Leah Feiger: Absolutely.

Vittoria Elliott: Literally, this man spoke to Reuters and was like, “Yeah, we built it on top of ChatGPT.” Would OpenAI have ever caught that usage of it?

Leah Feiger: Right.

Vittoria Elliott: We don’t know.

Leah Feiger: Yeah, like you said, it’s very hard to ID these things.

Vittoria Elliott: Yeah. The techniques we have for them are really nascent, and they’re voluntary most of the time.

Leah Feiger: Yeah, they rely on self-admission and good actors. People that are willing to say, “Yeah, I used this.” Or, “Is this OK for me to use in this way?” Interesting. Well, that’s a lot of different examples there, and some of them actually sound pretty scary, but others sound less scary. Translating a speech actually doesn’t sound like the worst thing to me. That just is talking about informing voters.

Vittoria Elliott: Totally. I think a lot of the conversation around generative AI has been along the lines of mis- and disinformation. People are really worried about how technology can be used to deceive.

Leah Feiger: Absolutely. It can be. As we talked about at the top of this, maybe there are some voters in South Africa that were just so pumped to hear that Eminem was supporting their candidate.

Vittoria Elliott: It’s also powerful in other ways, like it can be used for satire.

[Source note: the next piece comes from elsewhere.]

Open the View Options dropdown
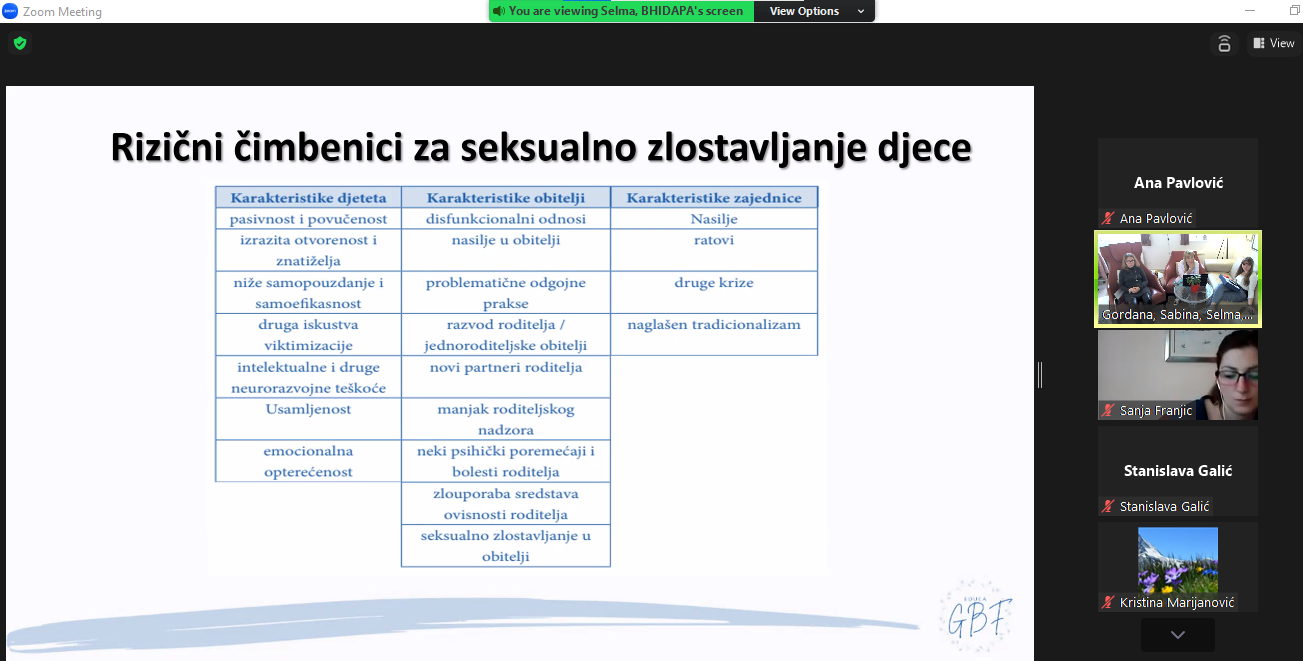1303x661 pixels. coord(814,11)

Which is actually, as we’ll talk about in the second segment, how it kicked off in India was a satire thing. It can help rally people. But the problem is is that even sometimes if people know something’s fake, it can still be really emotional. If you’re seeing an image or hearing someone say something that feels important to you, even if you are like, “I know this isn’t real …”

Leah Feiger: Sure.

Vittoria Elliott: There’s something that’s very emotive about that.

Leah Feiger: Like what? Give me an example there.

Vittoria Elliott: In a story we just released this week, we looked at the AFD, the far-right party in Germany that actually a German court has recently designated as potentially anti-democratic and extremist. They ran an ad on Meta, on Facebook and Instagram, that showed an image of a white woman with injuries to her face that appeared, based on the researcher’s findings, to probably be manipulated by generative AI. The text said, “Crime from immigrants has gone up.” You get things like that where maybe someone could look at that image of this woman and be like, “That seems like a stock photo.” But if you have those fears or those views, and you’re seeing that image and you’re seeing that text, and a politician is saying, “Yeah, we are really concerned about immigrant crime.”

Leah Feiger: You’d be scared.

Vittoria Elliott: That can still be very emotional, because it may tap into something you already feel or believe.

Leah Feiger: Of course. Even with these dead politicians rising from the grave in India and Indonesia to speak to their electorate, people know they’re dead. People know that their old leaders are dead. But how lovely for them to make a comeback and say, “Please vote for XYZ person.” Even though you know it’s fake, there is some emotional pull, some resonance there.